Re: Crash in acpi_ns_validate_handle triggered by soundwire on Linux 5.10

4 Feb 2021


      czw., 4 lut 2021 o 13:11 Marcin Ślusarz marcin.slusarz@gmail.com napisał(a):
...
pon., 1 lut 2021 o 13:16 Marcin Ślusarz marcin.slusarz@gmail.com napisał(a):
...
pon., 1 lut 2021 o 12:43 Rafael J. Wysocki rafael@kernel.org napisał(a):
...
On Fri, Jan 29, 2021 at 9:03 PM Marcin Ślusarz marcin.slusarz@gmail.com wrote:
...
pt., 29 sty 2021 o 19:59 Marcin Ślusarz marcin.slusarz@gmail.com napisał(a):
...
czw., 28 sty 2021 o 15:32 Marcin Ślusarz marcin.slusarz@gmail.com napisał(a):
...
czw., 28 sty 2021 o 13:39 Rafael J. Wysocki rafael@kernel.org napisał(a):
> The only explanation for that I can think about (and which does not
> involve supernatural intervention so to speak) is a stack corruption
> occurring between these two calls in sdw_intel_acpi_cb().  IOW,
> something scribbles on the handle in the meantime, but ATM I have no
> idea what that can be.
I tried KASAN but it didn't find anything and kernel actually booted
successfully.
I investigated this and it looks like a compiler bug (or something nastier),
but I can't find where exactly registers get corrupted because if I add printks
the corruption seems on the printk side, but if I don't add them it seems
the value gets corrupted earlier.
(...)
...
I'm using gcc 10.2.1 from Debian testing.
Someone on IRC, after hearing only that "gcc miscompiles the kernel",
suggested disabling CONFIG_STACKPROTECTOR_STRONG.
It helped indeed and it matches my observations, so it's quite likely it
is the culprit.
What do we do now?
Figure out why the stack protection kicks in, I suppose.
The target object is not on the stack, so if the pointer to it is
valid (we need to verify somehow that it is indeed), dereferencing it
shouldn't cause the stack protection to trigger.
Well, the problem is not that stack protector finds something, but
the feature itself corrupts some registers.
I retract this statement.
Originally I based it on this piece of code:
   0xffffffff815781f0 <+35>:    mov    %r12,%rdx
   0xffffffff815781f3 <+38>:    mov    $0xffffffff81eca4c0,%rsi
   0xffffffff815781fa <+45>:    mov    $0xffffffff82146d46,%rdi
   0xffffffff81578201 <+52>:    call   0xffffffff818909f1 <printk>
   0xffffffff81578206 <+57>:    cmpb   $0xf,0x8(%r12)
where crash is on the last line and I supposedly could see the message
printed by printk with the correct value of %r12.

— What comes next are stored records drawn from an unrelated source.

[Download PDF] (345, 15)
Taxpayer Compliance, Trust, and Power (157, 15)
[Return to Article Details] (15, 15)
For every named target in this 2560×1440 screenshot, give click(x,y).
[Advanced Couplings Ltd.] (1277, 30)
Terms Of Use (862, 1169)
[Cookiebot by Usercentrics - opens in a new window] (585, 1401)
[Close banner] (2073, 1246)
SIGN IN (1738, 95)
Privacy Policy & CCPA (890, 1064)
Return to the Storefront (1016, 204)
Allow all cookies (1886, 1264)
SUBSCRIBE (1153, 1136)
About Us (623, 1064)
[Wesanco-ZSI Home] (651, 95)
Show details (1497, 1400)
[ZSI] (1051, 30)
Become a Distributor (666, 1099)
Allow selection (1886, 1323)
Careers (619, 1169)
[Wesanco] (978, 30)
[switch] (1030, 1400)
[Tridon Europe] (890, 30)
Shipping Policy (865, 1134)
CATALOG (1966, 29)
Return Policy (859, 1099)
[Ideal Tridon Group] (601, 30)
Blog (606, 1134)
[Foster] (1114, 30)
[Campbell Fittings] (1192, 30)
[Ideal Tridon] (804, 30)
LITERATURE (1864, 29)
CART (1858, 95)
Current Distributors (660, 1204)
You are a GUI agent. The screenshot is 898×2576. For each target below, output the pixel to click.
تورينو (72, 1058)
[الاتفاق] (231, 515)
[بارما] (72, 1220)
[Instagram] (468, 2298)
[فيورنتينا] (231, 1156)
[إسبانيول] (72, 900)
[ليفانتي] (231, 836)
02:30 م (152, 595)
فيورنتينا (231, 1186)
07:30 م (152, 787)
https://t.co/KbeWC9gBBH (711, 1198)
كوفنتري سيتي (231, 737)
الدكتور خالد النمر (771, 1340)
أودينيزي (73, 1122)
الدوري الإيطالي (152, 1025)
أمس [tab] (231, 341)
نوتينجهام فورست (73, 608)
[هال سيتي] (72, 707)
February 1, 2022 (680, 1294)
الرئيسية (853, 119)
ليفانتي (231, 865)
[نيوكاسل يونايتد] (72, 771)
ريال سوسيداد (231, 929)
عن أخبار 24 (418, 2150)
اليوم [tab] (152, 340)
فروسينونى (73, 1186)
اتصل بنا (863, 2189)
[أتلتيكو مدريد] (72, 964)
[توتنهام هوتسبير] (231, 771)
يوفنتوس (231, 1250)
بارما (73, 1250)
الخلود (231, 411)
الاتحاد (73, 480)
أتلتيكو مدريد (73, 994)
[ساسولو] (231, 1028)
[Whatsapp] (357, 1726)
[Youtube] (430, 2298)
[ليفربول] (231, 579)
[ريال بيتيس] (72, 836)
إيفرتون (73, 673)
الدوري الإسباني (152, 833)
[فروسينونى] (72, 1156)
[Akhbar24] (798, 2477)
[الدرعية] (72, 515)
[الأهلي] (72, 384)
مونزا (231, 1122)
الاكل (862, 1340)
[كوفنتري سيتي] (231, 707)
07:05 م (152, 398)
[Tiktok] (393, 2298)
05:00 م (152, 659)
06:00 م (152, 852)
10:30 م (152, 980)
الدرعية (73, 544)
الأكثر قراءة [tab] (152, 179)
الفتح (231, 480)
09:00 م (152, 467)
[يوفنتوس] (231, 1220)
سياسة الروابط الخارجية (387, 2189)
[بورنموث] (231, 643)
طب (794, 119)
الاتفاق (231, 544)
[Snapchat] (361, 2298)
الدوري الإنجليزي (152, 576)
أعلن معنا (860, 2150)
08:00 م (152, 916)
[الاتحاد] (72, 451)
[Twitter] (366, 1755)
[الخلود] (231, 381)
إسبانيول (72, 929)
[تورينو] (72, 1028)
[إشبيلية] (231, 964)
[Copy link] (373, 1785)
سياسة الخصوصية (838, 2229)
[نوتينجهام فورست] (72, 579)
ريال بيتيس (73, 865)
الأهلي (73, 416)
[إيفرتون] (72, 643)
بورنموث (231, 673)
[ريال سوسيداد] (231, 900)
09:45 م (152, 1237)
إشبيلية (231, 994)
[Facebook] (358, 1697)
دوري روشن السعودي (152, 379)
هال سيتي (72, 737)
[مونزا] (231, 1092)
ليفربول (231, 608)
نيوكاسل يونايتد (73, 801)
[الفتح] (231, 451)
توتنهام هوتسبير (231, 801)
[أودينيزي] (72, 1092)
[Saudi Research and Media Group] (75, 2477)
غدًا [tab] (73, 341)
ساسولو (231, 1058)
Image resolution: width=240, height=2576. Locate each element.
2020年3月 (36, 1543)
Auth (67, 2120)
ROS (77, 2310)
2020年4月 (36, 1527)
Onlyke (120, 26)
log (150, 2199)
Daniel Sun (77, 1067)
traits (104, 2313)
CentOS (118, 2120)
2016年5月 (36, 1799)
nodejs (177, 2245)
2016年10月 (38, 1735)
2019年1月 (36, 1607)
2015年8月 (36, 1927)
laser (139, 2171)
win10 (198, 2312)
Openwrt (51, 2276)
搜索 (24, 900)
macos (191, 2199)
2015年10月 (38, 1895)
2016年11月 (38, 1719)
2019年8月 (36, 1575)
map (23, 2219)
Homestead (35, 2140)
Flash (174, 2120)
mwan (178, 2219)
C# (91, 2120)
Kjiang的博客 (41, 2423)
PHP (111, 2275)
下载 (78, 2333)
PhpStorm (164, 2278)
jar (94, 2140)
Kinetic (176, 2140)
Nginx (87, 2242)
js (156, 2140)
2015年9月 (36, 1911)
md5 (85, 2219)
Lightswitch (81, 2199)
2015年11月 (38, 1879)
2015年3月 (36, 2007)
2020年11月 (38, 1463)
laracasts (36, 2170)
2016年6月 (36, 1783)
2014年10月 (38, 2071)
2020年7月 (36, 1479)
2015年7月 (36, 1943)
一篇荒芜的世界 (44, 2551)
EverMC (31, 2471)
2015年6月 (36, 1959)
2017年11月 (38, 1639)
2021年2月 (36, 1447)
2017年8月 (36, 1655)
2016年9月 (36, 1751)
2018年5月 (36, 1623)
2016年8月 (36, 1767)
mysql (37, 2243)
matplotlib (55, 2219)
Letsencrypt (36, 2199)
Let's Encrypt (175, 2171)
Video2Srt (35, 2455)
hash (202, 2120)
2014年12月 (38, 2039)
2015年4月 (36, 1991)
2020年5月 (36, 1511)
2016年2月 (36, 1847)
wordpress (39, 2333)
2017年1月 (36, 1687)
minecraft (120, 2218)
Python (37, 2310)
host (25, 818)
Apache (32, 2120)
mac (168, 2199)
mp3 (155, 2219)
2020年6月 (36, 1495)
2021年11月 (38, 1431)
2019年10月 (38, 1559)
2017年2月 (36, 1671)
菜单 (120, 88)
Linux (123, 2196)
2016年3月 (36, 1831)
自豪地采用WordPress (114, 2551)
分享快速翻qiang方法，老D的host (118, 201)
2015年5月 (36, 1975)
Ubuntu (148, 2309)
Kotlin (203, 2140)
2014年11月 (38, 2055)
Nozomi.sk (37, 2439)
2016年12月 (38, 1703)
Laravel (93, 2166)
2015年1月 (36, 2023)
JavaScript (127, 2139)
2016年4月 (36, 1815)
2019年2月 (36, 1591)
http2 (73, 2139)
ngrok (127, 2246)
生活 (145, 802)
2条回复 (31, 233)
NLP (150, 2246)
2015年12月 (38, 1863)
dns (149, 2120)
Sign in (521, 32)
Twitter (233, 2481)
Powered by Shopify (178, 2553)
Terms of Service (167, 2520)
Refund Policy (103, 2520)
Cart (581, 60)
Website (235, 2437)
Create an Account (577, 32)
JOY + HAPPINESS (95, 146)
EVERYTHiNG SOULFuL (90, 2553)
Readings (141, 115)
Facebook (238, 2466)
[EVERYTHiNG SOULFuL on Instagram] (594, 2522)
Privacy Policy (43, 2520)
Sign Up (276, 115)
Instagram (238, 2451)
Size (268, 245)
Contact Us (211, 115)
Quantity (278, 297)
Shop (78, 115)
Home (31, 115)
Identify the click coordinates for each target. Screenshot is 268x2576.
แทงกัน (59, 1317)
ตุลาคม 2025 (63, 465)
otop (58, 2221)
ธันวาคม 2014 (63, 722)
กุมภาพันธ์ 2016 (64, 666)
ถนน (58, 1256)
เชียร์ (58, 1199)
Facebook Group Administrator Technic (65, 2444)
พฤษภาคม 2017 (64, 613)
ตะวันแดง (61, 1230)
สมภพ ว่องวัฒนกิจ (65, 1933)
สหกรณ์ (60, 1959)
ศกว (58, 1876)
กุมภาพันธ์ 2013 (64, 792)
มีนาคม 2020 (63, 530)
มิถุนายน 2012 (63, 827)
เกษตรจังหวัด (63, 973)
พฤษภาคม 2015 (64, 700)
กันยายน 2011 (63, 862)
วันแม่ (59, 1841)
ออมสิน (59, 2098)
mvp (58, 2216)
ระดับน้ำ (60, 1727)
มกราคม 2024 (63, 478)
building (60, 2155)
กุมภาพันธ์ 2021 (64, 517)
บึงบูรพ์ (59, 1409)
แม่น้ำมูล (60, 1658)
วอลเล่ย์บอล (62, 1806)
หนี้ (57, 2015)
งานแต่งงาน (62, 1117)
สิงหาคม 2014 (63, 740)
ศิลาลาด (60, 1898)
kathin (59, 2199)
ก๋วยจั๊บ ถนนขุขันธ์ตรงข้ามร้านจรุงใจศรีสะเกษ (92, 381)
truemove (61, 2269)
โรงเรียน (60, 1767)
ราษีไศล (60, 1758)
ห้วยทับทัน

However, after attaching kgdb+kgdboe (it's so much pain...) to the kernel
I discovered that someting corrupts memory so much that the formatting
string becomes "", which means that I don't actually see the output of printk.
Oh crap, I can't reproduce it anymore. I might have tried this before
I disabled KALSR, which would explain why I've seen "" as a formatting
string. (because 0xffffffff82146d46 would not be the real address of it)